**Information provided:**
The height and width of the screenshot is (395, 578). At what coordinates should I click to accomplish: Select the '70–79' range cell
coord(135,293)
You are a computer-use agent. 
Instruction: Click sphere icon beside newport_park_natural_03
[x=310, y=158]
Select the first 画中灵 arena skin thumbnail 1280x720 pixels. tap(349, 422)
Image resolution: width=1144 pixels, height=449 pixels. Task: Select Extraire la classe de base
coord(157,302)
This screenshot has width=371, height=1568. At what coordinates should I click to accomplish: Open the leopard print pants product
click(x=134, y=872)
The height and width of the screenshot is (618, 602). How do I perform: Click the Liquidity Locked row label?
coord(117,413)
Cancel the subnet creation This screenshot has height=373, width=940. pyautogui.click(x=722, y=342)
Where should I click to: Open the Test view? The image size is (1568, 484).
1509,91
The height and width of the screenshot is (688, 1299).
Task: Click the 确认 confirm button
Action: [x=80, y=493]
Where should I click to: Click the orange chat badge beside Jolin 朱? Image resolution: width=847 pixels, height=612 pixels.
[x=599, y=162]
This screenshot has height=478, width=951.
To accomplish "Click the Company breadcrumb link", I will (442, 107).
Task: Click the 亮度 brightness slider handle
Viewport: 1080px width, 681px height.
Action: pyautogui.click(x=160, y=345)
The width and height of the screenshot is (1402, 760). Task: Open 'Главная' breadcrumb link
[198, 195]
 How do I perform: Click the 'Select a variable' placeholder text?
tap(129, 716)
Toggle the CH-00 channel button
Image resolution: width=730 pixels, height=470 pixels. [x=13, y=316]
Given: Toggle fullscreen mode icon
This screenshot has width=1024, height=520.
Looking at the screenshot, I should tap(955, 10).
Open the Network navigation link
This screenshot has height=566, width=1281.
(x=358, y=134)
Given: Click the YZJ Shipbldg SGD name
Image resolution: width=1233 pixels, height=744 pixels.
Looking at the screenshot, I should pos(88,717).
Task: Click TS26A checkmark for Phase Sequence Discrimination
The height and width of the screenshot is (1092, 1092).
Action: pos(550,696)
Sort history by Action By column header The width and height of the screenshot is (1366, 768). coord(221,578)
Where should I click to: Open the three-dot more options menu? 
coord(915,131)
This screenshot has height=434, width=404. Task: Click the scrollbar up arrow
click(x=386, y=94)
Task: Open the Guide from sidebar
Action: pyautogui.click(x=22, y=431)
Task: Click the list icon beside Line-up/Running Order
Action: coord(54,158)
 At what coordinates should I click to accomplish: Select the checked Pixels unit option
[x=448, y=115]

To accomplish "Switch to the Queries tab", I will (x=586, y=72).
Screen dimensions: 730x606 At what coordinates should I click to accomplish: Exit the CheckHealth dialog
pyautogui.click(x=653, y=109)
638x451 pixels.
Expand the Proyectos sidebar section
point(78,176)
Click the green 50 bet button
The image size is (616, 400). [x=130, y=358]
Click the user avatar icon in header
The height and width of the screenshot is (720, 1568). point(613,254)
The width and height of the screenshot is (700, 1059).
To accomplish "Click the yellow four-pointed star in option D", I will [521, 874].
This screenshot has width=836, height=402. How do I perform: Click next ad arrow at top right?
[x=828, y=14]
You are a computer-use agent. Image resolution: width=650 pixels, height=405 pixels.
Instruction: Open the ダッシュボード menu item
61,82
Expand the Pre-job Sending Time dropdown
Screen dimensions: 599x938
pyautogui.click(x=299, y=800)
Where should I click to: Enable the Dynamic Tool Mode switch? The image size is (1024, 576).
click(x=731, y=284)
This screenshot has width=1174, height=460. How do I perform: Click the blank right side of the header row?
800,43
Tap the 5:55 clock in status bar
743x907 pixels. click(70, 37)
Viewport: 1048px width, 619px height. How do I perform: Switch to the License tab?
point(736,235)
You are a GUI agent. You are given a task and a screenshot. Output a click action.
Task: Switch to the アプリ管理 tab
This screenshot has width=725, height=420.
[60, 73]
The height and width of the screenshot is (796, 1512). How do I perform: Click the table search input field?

**Aim of the task:**
Lines with the string "agent": pick each one out of the material and return it.

**Final answer:**
You are a computer-use agent. 
You are a computer-use agent. Image resolution: width=650 pixels, height=405 pixels.
You are a GUI agent. You are given a task and a screenshot. Output a click action.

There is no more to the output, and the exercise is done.